— Start of PROVIDED RECORDS —

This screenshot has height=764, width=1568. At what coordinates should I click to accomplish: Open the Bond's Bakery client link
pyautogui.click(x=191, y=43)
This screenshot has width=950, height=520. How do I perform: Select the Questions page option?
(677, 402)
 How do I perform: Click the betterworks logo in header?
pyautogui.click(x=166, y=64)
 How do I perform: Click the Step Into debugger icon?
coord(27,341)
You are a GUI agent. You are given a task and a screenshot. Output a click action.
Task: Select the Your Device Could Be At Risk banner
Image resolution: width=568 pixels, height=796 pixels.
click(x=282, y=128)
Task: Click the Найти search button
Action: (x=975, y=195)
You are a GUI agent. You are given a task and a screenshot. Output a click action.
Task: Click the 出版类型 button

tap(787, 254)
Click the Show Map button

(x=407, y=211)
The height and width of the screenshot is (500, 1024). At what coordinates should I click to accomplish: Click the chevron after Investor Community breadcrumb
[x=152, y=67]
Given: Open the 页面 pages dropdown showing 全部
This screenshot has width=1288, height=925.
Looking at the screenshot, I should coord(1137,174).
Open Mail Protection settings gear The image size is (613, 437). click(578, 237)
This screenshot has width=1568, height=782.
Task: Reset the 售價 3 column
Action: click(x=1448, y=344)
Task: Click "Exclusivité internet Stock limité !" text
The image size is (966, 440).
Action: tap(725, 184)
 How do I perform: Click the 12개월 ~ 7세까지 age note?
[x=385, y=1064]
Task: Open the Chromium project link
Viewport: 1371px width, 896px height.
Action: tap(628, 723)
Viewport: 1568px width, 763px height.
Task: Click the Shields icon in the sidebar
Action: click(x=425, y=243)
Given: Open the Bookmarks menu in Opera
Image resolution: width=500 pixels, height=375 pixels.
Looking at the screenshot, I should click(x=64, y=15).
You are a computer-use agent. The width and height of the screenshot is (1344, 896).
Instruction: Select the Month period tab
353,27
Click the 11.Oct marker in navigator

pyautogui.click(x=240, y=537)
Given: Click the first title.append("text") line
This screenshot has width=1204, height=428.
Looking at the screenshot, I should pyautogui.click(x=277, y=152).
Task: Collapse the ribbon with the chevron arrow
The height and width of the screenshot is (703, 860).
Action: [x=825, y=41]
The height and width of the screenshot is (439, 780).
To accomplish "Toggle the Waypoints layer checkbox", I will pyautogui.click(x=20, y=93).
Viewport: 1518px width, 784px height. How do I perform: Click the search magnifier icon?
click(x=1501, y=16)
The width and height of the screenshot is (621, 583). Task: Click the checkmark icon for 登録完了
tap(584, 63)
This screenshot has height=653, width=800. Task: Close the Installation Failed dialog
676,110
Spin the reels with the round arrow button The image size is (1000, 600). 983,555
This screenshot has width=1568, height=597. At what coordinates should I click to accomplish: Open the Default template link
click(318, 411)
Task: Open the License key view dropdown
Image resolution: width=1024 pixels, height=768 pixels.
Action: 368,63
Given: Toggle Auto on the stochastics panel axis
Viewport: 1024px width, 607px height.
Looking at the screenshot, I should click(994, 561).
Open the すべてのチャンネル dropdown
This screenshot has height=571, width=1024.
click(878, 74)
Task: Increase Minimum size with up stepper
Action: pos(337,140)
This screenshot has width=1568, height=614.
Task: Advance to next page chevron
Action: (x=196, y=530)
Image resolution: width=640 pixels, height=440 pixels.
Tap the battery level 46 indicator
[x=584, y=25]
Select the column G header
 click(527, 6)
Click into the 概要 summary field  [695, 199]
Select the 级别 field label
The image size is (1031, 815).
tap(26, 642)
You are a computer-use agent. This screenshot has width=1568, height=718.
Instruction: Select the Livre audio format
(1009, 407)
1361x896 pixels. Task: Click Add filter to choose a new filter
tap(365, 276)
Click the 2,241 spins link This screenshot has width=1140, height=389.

— End of PROVIDED RECORDS —

◆ TASK DESCRIPTION:
Copy out the material word for word, everything from the line that contains "Spin the reels" down to the line that contains "tap(26, 642)", with both of those lines included.

◆ RESPONSE:
Spin the reels with the round arrow button The image size is (1000, 600). 983,555
This screenshot has width=1568, height=597. At what coordinates should I click to accomplish: Open the Default template link
click(318, 411)
Task: Open the License key view dropdown
Image resolution: width=1024 pixels, height=768 pixels.
Action: 368,63
Given: Toggle Auto on the stochastics panel axis
Viewport: 1024px width, 607px height.
Looking at the screenshot, I should click(994, 561).
Open the すべてのチャンネル dropdown
This screenshot has height=571, width=1024.
click(878, 74)
Task: Increase Minimum size with up stepper
Action: pos(337,140)
This screenshot has width=1568, height=614.
Task: Advance to next page chevron
Action: (x=196, y=530)
Image resolution: width=640 pixels, height=440 pixels.
Tap the battery level 46 indicator
[x=584, y=25]
Select the column G header
 click(527, 6)
Click into the 概要 summary field  [695, 199]
Select the 级别 field label
The image size is (1031, 815).
tap(26, 642)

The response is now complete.